In 2006 the wet weather played a major role: Corser, Kagayama, Bayliss and Haga all fell while in the lead or just behind the leader, leaving a determined Chris Walker the chance of his life to take his single WorldSBK victory. In Race 2, which was dry, contact at the first turn between Corser and Haga cleared the way for Troy Bayliss, who won with a safe margin over Andrew Pitt.
In 2007, a wrong tyre choice by Bayliss meant that he was cut out of the fight for the win, and since he was the only one able to keep up with Toseland, this meant the Briton won with ease. The first laps of the race were something to remember however, with six riders fighting for the lead.
Race 2 was WorldSBK at its best: in the first laps Haga, Bayliss and Toseland fought for the lead, then Haga fell victim of a mechanical issue and Bayliss tried to pull away. Toseland let him go, only to catch him in the final laps. The last two laps were incredible: Toseland and Bayliss swapped positions four times on each lap, with Bayliss able to pip the Brit only at the last chicane, when he took a better line and won by only nine thousandths of a second.
In 2010, Jonathan Rea opened his account of pole positions at Assen, winning twice for the home team, Ten Kate. The second race was a Superbike classic: seven riders were able to fight for the win, passing each other at every corner, so that it was almost impossible to keep track of the position changes. Only on the sixteenth lap was Rea able to make the decisive move on Haslam at the first turn, pulling away from his rivals.

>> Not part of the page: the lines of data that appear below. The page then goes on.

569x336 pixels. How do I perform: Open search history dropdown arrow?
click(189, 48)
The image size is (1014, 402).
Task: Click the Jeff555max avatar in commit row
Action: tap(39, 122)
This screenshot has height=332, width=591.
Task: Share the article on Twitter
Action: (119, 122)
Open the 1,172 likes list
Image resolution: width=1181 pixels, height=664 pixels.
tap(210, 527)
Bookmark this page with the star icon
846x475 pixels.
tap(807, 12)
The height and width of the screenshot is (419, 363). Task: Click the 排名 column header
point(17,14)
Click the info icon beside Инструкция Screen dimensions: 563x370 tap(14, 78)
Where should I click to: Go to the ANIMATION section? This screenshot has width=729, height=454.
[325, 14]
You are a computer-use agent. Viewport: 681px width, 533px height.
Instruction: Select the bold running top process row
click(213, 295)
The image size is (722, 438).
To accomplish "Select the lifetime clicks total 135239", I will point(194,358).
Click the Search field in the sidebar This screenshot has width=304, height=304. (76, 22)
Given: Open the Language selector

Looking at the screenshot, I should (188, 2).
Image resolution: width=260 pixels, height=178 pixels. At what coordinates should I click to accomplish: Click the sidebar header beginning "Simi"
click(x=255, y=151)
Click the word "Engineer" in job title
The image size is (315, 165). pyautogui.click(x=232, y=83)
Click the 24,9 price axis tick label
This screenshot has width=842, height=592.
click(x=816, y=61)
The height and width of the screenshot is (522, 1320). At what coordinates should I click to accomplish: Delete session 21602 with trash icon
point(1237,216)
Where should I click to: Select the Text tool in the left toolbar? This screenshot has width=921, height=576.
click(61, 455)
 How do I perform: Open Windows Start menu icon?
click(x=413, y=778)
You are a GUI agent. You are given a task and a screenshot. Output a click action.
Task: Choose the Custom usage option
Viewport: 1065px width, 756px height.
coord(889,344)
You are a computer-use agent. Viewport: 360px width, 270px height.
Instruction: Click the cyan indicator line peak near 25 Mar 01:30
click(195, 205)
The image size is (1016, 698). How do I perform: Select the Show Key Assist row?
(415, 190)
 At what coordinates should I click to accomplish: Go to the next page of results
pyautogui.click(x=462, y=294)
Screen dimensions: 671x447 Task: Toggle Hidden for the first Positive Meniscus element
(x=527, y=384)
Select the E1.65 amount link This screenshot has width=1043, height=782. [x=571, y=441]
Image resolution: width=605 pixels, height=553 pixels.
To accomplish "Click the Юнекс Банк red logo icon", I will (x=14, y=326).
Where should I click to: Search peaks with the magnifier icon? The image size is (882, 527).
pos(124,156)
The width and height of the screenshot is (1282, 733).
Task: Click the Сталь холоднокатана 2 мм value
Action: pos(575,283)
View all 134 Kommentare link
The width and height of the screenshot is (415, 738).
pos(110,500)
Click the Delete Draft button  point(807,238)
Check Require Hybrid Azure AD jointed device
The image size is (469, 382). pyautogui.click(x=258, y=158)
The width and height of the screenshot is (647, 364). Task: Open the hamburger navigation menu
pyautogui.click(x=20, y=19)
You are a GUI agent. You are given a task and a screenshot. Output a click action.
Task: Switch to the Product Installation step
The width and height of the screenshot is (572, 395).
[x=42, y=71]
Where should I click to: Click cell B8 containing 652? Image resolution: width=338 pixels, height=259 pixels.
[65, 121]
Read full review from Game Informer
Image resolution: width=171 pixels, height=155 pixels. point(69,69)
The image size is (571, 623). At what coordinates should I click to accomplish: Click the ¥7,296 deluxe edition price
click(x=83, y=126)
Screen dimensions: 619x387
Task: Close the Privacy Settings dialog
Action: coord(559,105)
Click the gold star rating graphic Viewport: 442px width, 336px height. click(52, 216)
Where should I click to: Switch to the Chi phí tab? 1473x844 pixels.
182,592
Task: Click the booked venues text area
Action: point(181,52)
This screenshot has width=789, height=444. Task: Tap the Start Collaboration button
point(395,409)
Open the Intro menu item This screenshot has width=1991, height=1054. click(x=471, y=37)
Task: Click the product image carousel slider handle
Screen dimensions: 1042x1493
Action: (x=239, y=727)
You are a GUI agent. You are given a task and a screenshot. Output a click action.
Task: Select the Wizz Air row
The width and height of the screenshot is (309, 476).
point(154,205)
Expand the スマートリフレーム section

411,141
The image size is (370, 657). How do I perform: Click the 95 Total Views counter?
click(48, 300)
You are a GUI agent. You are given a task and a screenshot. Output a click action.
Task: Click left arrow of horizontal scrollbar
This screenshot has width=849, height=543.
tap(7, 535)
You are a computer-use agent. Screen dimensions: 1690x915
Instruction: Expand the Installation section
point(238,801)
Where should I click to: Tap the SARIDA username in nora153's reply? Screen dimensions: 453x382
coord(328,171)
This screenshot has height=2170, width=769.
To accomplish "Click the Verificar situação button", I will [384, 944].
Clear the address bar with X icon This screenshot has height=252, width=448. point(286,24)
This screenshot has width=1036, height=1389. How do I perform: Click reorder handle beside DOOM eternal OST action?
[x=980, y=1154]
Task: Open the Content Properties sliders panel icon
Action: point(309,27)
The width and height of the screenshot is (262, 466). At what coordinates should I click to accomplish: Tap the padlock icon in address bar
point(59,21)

The first race in 2012 was one of the most chaotic ever seen: the start saw lights out under a dark sky and lots of wind. Sykes was able to keep the lead from pole at the start, in front of Rea, Checa and the BMW pair Melandri and Haslam.
The situation changed dramatically on the twelfth lap, when a water leak from Sykes’ bike created mayhem around him. Sykes noticed it and slowed down, but Haslam waved his arms at him, asking him to stop. Then rain started to fall, and the race was red-flagged. The riders lined up for a second start for a reduced race of nine laps: Melandri was on pole, alongside him Guintoli, while the third grid spot was empty as Smrz started from the pits.
After a few turns, Rea fell, leaving Haslam in the lead, but his compatriot was able to run only two laps out front, carving a huge margin of eight seconds, before falling himself. The lead was inherited then by Checa, followed by Badovini and, further back, Biaggi. But soon Biaggi was passed by Guintoli, who was only eighth after the start. Guintoli was however able to take his maiden win before Giugliano, who took his maiden podium. Checa completed the Ducati sweep in third place after the chaotic race.
Conditions changed for Race 2: the sun was out, but the track was still damp in some parts and the race was declared wet. This made tyre choice incredibly important and saw Rea eventually emerge victorious, over Race 1 winner Guintoli.
2015 saw Michael van der Mark take the first two podiums for the Netherlands at his home track, riding as a rookie and reigning WorldSSP Champion, as Rea took the double win and furthered his advantage in his title winning year.
2016? That is yet to be decided, bikes are on track at the legendary TT Circuit Assen on Friday 15th April with Race 1 on Saturday and Race 2 on Sunday at 13:00 local time (GMT +2).